But the new Task Force didn’t pursue this obvious market dysfunction. Instead, its Final Report offers superficial fixes: better debt counseling for students, better disclosure forms from the Department of Education, more dissemination of how schools spend their money, and continued experimentation with law curriculum. They ignore the core financial accountability problem, rather than confronting and addressing it.

Insularity and Self-Interest

The chairman of the 2014-2015 Task Force was Dennis W. Archer, former mayor of Detroit, former Michigan Supreme Court justice, and past president of the ABA. Did the ABA think no one would notice that Archer also chairs of the national policy board of Infilaw — a private equity-owned consortium of three for-profit law schools — Arizona Summit, Charlotte, and Florida Coastal.

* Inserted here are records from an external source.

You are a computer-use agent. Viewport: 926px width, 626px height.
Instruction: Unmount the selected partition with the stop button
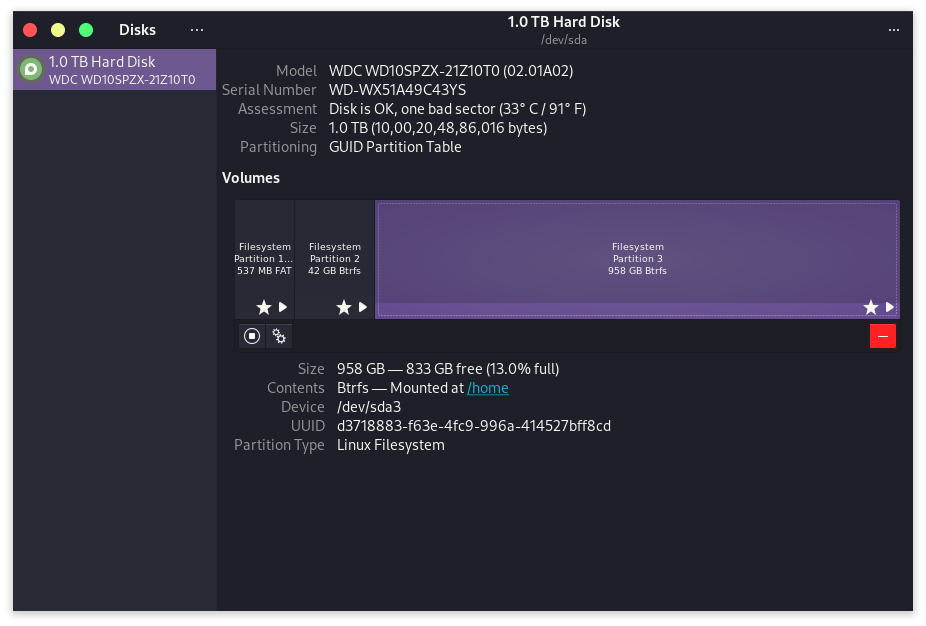pos(252,336)
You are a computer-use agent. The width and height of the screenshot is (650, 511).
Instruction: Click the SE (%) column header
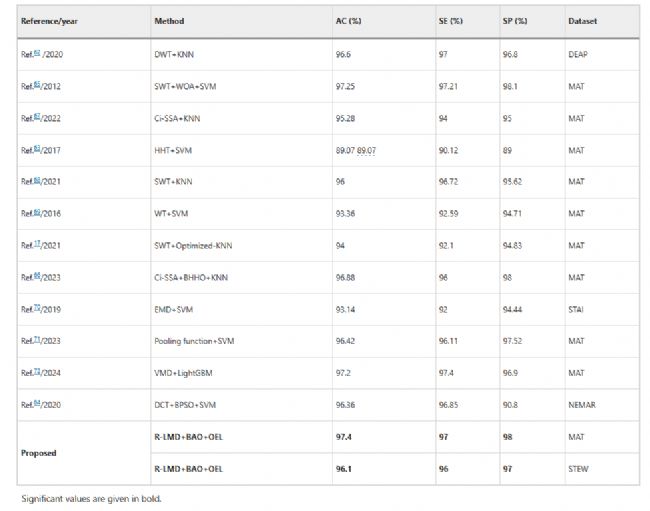453,20
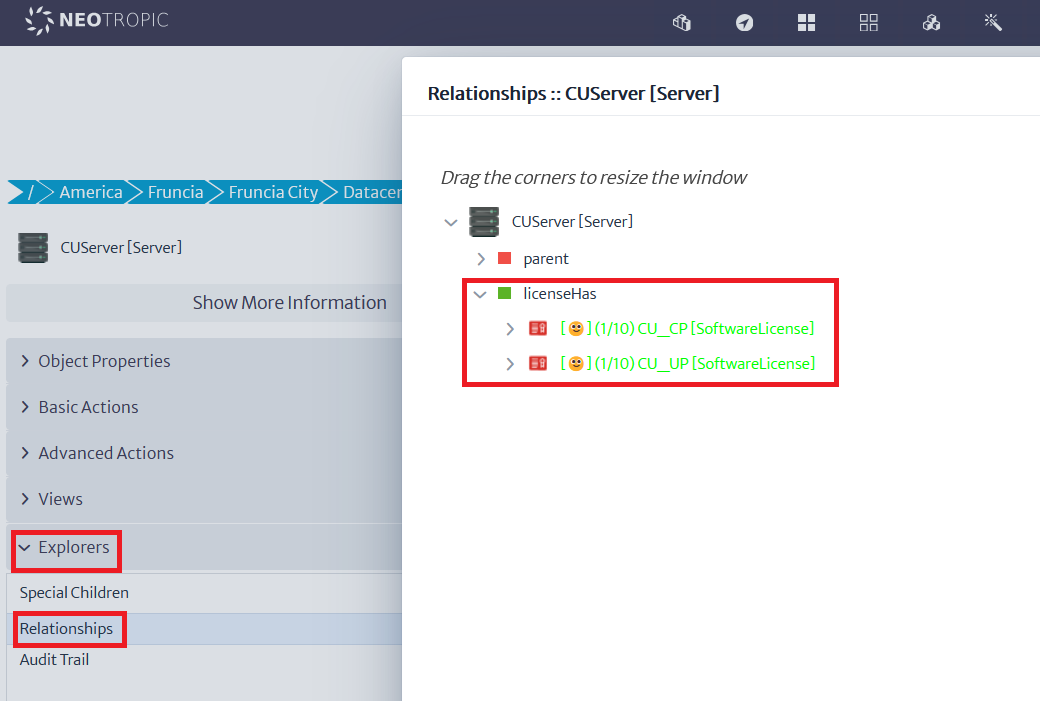Open the stacked cubes icon
This screenshot has width=1040, height=701.
[931, 23]
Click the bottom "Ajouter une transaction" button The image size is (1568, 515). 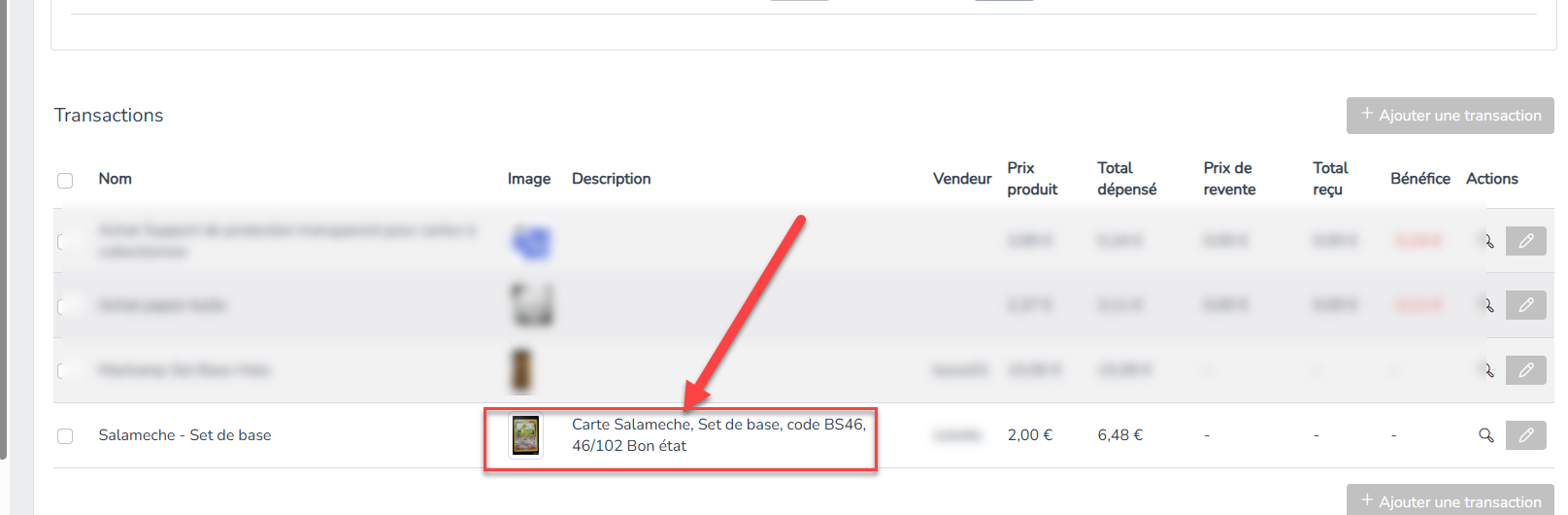1450,501
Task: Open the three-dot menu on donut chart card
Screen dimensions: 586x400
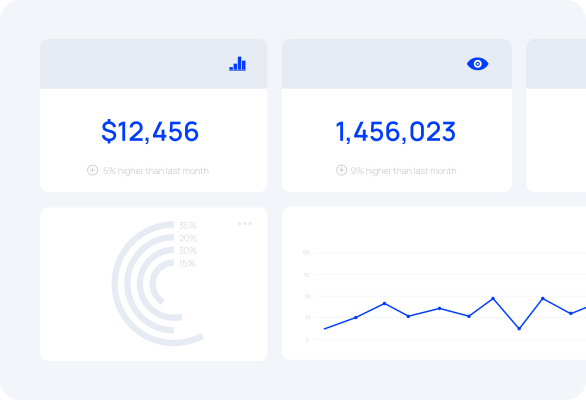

The Infilaw schools feed on the market dysfunction that the current system for funding legal education creates. The job market for law graduates from schools such as Infilaw’s remains dismal. But even in the face of their graduates’ poor full-time long-term JD-required employment results, Infilaw’s schools increased enrollment and have become leaders in creating debt for their students.

Archer wasn’t the only problematic appointment to the 2014-2015 Task Force. Another member, Christopher Chapman, is president and CEO of Access Group — the collective voice of 197 ABA-accredited law schools.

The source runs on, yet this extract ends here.